##### Records to process #####
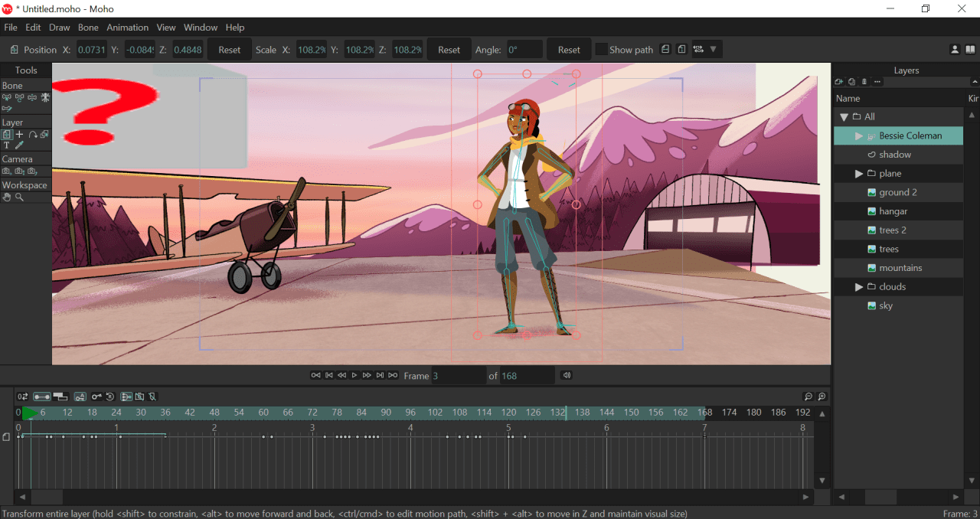
Task: Open the Animation menu
Action: [127, 27]

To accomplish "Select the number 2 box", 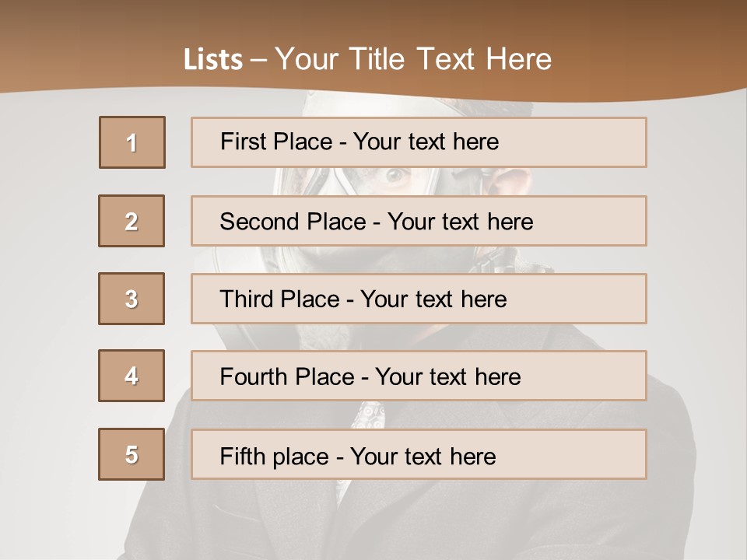I will point(132,221).
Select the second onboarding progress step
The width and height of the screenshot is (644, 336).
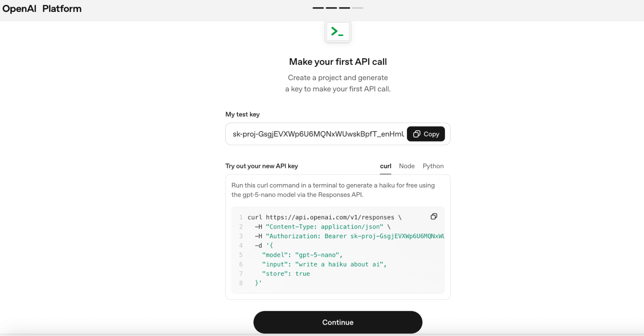(x=331, y=8)

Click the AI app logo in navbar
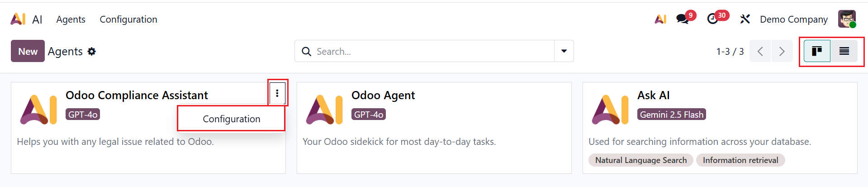tap(18, 19)
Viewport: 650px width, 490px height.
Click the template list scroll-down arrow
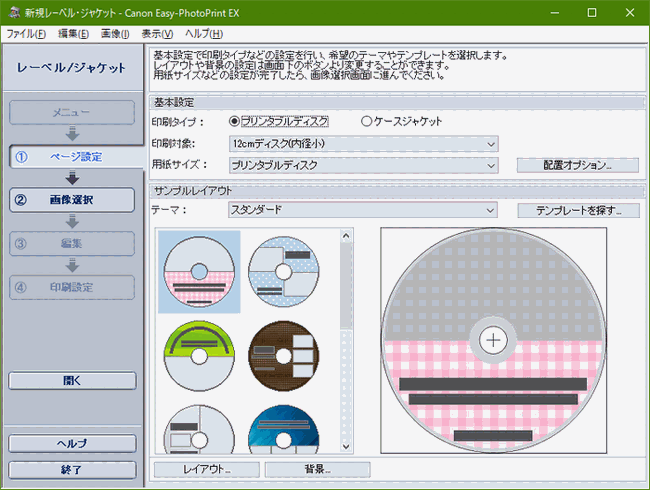[346, 446]
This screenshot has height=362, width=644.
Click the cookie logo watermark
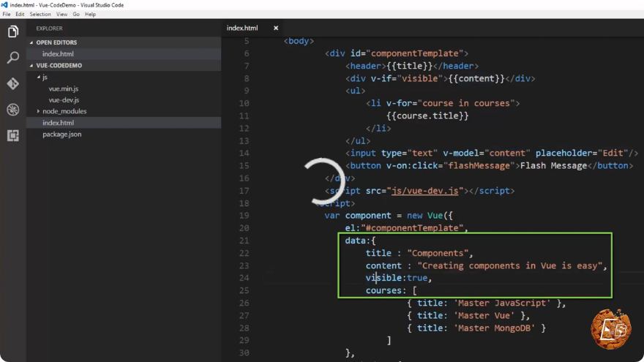click(611, 329)
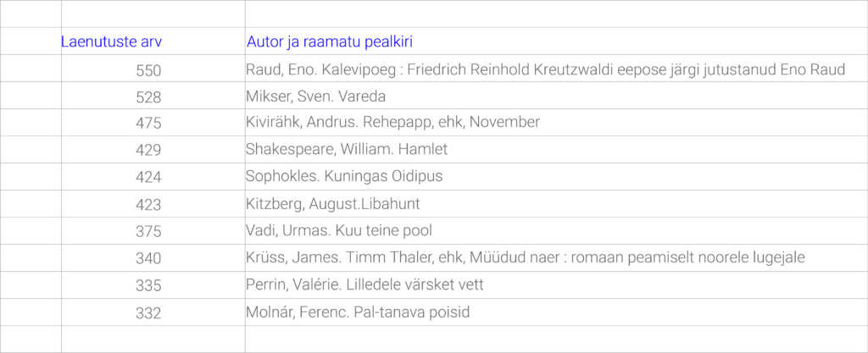Click the Molnár, Ferenc. Pal-tanava poisid cell

556,312

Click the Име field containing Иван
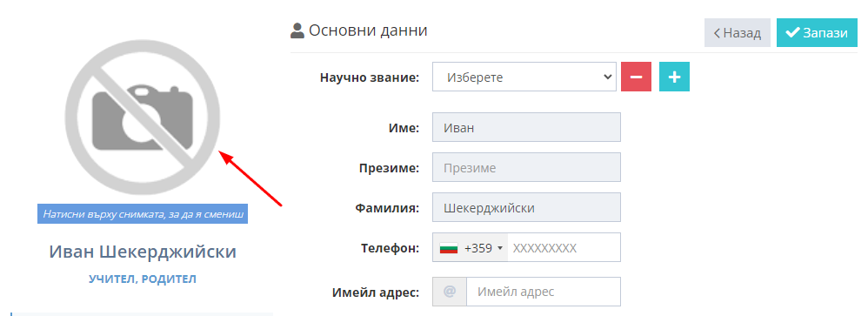526,127
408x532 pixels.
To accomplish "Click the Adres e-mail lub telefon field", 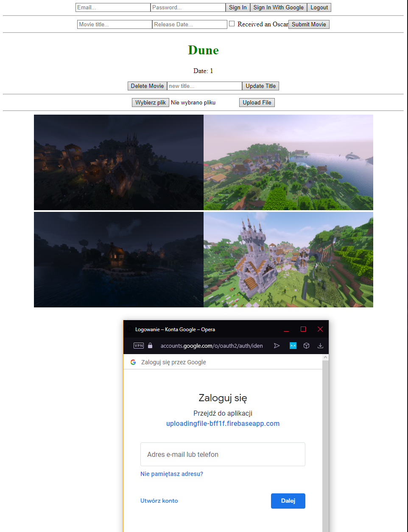I will pyautogui.click(x=223, y=454).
#####
*Task brief*.
Nothing but the lines from the one containing "Select the second onboarding progress step" through the one containing "This screenshot has height=362, width=644." should appear, copied exactly from the material above and without pictures.

*Worked solution*.
Select the second onboarding progress step
The width and height of the screenshot is (644, 336).
(x=331, y=8)

Click the AI app logo in navbar
tap(18, 19)
Viewport: 650px width, 490px height.
Click the template list scroll-down arrow
[346, 446]
This screenshot has height=362, width=644.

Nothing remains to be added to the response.